Johann Carolus (26 March 1575 − 15 August 1634) was a German publisher of the first newspaper, called Relation aller Fürnemmen und gedenckwürdigen Historien (Account of all distinguished and commemorable stories). The Relation is recognised by the World Association of Newspapers, as well as many authors, as the world's first newspaper.

Carolus published the German-language newspaper in Strasbourg, which had the status of a free imperial city in the Holy Roman Empire and was largely German-speaking.

== Life ==
Johann Carolus was born in 1575 in Muhlbach-sur-Munster in the Holy Roman Empire. He was the son of a priest and his wife. He made an apprenticeship as a bookbinder and later worked as a bookseller, a scribe for a newspaper and as a printshop owner. Because of these professions, especially his job as scribe, he held good relationships to postmen and traders, what helped him later to create the Relation aller Fürnemmen und gedenckwürdigen Historien in 1605. Carolus died in 1634 in Strasbourg.

____

● **CHECK YOUR UNDERSTANDING**
A - Reproduce the passage on Johann Carolus from the words "Johann Carolus (26" through the words "was largely German-speaking.", updating "Strasbourg" to "Straßburg".
B - According to the passage on Johann Carolus, what trade did he serve an apprenticeship in?
C - Resume the passage on Johann Carolus after its final sentence.

● **Collected data entries**
____

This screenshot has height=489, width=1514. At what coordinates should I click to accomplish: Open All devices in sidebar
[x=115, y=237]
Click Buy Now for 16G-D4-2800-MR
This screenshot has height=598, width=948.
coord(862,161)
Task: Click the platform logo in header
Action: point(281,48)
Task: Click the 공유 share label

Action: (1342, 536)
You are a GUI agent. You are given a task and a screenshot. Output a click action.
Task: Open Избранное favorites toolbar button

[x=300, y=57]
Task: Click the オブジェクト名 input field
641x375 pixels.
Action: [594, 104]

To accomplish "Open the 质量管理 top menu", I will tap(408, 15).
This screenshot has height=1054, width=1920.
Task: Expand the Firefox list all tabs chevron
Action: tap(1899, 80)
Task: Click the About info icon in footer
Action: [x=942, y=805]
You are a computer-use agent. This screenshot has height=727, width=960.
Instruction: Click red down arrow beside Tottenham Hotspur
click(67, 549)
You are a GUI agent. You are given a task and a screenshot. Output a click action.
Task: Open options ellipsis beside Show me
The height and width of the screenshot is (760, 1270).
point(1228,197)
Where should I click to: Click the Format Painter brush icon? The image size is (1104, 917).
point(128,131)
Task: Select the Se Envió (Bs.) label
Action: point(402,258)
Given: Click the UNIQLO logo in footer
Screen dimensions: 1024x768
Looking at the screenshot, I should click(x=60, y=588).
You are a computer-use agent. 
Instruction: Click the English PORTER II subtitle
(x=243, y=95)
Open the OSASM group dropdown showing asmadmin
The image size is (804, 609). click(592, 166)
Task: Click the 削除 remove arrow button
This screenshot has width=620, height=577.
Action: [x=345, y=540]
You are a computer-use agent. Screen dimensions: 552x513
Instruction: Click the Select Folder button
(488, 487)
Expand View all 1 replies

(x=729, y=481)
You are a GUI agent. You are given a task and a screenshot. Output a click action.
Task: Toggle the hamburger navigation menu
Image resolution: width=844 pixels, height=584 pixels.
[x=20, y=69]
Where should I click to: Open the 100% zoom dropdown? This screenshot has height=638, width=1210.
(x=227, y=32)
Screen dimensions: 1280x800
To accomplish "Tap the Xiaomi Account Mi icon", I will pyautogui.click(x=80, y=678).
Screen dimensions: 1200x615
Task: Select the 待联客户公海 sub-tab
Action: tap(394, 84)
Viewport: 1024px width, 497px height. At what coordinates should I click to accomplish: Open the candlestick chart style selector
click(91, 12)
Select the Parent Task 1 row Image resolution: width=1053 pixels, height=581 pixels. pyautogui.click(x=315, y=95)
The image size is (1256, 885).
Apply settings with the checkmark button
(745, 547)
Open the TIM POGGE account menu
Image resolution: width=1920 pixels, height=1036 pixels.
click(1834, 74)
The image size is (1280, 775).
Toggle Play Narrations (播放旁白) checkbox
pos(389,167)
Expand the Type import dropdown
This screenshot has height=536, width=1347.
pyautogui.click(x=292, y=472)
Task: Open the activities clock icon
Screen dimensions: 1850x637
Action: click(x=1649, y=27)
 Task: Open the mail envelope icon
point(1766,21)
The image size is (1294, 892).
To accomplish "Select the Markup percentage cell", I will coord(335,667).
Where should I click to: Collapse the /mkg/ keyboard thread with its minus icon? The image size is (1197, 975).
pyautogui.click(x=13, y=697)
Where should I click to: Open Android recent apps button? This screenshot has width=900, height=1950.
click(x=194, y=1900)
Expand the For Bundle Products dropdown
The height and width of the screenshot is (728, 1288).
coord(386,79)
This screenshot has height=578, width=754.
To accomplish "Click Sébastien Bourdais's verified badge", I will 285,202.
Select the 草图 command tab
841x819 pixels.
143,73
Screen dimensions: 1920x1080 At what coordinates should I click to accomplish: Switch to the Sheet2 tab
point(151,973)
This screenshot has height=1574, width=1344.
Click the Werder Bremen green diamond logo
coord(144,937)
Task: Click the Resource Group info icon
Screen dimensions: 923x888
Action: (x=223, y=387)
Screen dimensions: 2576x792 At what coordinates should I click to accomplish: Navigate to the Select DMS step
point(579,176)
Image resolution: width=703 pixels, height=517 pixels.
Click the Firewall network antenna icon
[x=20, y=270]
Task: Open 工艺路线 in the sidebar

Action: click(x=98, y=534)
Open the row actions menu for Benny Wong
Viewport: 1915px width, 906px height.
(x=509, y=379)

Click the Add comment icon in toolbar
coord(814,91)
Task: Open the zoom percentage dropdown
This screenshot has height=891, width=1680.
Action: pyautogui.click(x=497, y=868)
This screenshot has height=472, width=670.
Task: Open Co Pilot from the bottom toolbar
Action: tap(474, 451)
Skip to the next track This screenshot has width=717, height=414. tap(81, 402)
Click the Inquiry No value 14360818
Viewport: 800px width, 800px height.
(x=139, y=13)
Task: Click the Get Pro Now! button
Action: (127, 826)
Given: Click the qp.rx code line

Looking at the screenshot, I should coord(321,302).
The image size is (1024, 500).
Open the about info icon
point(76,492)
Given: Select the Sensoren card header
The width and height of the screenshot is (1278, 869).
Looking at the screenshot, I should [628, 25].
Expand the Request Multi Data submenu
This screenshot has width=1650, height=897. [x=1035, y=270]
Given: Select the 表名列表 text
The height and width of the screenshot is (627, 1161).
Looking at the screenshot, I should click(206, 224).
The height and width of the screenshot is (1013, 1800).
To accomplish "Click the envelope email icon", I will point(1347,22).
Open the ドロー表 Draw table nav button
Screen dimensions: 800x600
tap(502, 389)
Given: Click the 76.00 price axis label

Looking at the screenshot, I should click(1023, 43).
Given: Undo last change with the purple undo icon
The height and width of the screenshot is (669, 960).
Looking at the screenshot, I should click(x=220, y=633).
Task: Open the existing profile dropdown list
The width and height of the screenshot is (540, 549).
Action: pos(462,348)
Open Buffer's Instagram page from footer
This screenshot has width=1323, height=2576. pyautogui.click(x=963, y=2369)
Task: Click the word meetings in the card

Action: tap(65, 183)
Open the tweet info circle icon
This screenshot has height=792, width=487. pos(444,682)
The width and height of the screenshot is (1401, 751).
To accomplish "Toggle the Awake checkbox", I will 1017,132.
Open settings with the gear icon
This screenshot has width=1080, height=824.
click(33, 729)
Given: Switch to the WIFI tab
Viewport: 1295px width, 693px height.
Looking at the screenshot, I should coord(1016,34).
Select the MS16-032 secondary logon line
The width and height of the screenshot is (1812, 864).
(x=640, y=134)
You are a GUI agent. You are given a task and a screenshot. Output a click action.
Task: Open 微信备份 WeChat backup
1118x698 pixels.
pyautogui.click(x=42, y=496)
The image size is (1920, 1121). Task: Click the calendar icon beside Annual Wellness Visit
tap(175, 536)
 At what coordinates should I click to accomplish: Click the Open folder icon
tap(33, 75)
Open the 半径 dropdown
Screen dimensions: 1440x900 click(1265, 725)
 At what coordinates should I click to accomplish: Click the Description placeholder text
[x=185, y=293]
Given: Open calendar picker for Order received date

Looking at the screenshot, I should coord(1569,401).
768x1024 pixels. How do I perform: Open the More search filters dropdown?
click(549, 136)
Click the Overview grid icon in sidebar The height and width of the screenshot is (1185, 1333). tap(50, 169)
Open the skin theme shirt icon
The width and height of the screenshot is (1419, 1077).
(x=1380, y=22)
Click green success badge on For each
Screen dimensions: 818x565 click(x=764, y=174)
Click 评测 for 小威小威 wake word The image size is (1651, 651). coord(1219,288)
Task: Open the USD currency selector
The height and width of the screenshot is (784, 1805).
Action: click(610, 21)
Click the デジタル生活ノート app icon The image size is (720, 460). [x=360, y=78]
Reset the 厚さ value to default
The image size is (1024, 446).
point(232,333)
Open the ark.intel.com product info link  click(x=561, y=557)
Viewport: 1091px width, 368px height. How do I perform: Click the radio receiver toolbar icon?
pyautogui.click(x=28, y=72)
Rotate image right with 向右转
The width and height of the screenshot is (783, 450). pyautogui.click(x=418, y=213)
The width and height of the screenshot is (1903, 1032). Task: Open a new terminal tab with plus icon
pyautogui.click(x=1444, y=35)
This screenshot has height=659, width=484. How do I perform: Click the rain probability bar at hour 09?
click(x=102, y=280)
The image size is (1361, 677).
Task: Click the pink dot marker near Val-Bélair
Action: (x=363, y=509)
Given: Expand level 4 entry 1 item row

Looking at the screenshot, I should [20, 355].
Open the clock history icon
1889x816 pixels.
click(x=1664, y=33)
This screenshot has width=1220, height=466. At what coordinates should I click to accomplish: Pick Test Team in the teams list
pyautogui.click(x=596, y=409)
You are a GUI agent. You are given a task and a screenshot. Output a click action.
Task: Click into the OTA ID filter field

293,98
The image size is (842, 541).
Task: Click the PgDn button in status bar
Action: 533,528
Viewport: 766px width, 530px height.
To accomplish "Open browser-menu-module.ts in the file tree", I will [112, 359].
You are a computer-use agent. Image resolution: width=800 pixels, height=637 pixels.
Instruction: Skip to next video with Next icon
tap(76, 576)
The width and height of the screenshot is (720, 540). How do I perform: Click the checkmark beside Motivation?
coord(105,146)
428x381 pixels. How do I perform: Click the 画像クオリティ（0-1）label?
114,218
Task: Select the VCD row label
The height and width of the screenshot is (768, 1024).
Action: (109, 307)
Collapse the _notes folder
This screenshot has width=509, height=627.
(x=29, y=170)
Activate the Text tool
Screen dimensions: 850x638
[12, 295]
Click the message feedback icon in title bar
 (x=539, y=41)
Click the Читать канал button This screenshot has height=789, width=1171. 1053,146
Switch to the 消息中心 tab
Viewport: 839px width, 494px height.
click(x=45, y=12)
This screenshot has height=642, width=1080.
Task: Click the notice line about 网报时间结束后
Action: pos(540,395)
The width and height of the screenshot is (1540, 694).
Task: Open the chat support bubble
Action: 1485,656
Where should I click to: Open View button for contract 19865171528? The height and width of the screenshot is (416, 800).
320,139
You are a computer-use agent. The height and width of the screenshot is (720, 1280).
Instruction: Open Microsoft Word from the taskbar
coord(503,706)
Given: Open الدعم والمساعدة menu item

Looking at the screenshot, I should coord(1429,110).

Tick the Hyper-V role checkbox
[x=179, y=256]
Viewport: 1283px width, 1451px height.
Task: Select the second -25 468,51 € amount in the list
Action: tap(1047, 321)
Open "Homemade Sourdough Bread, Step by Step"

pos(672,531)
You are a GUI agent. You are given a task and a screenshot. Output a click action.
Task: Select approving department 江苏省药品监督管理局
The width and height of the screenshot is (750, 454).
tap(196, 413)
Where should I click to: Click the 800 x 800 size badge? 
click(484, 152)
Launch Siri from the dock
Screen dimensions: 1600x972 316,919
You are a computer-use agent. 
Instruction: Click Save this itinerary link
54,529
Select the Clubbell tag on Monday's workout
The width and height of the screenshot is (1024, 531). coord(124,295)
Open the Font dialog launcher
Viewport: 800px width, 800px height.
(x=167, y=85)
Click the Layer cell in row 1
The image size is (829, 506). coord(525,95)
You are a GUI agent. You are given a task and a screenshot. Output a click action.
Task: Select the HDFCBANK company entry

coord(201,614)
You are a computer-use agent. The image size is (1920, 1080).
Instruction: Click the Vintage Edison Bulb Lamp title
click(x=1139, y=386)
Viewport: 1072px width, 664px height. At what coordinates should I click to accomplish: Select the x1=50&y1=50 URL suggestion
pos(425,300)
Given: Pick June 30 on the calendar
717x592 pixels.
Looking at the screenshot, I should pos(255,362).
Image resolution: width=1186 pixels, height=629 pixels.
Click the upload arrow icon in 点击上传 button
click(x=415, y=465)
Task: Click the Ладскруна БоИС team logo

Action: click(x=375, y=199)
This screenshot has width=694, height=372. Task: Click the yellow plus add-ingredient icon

____

● **ANSWER SET**
A -
Johann Carolus (26 March 1575 − 15 August 1634) was a German publisher of the first newspaper, called Relation aller Fürnemmen und gedenckwürdigen Historien (Account of all distinguished and commemorable stories). The Relation is recognised by the World Association of Newspapers, as well as many authors, as the world's first newspaper.

Carolus published the German-language newspaper in Straßburg, which had the status of a free imperial city in the Holy Roman Empire and was largely German-speaking.

B - Bookbinding.

C -
== Dates ==
In 2005, the World Association of Newspapers accepted evidence that the Carolus pamphlet was printed beginning in 1605, not 1609 as previously thought. The Carolus petition discovered in the Strasbourg Municipal Archive during the 1980s may be regarded as the birth certificate of the newspaper:

Whereas I have hitherto been in receipt of the weekly news advice [handwritten news reports] and, in recompense for some of the expenses incurred yearly, have informed yourselves every week regarding an annual allowance; Since, however, the copying has been slow and has necessarily taken much time, and since, moreover, I have recently purchased at a high and costly price the former printing workshop of the late Thomas Jobin and placed and installed the same in my house at no little expense, albeit only for the sake of gaining time, and since for several weeks, and now for the twelfth occasion, I have set, printed and published the said advice in my printing workshop, likewise not without much effort, inasmuch as on each occasion I have had to remove the formes from the presses …"

Soon the Relation was followed by other periodicals, such as, the Avisa Relation oder Zeitung.

If a newspaper is defined by the functional criteria of publicity, seriality, periodicity, and currency or actuality (that is, as a single current-affairs series published regularly at intervals short enough for readers to keep abreast of incoming news) then Relation was the first European newspaper.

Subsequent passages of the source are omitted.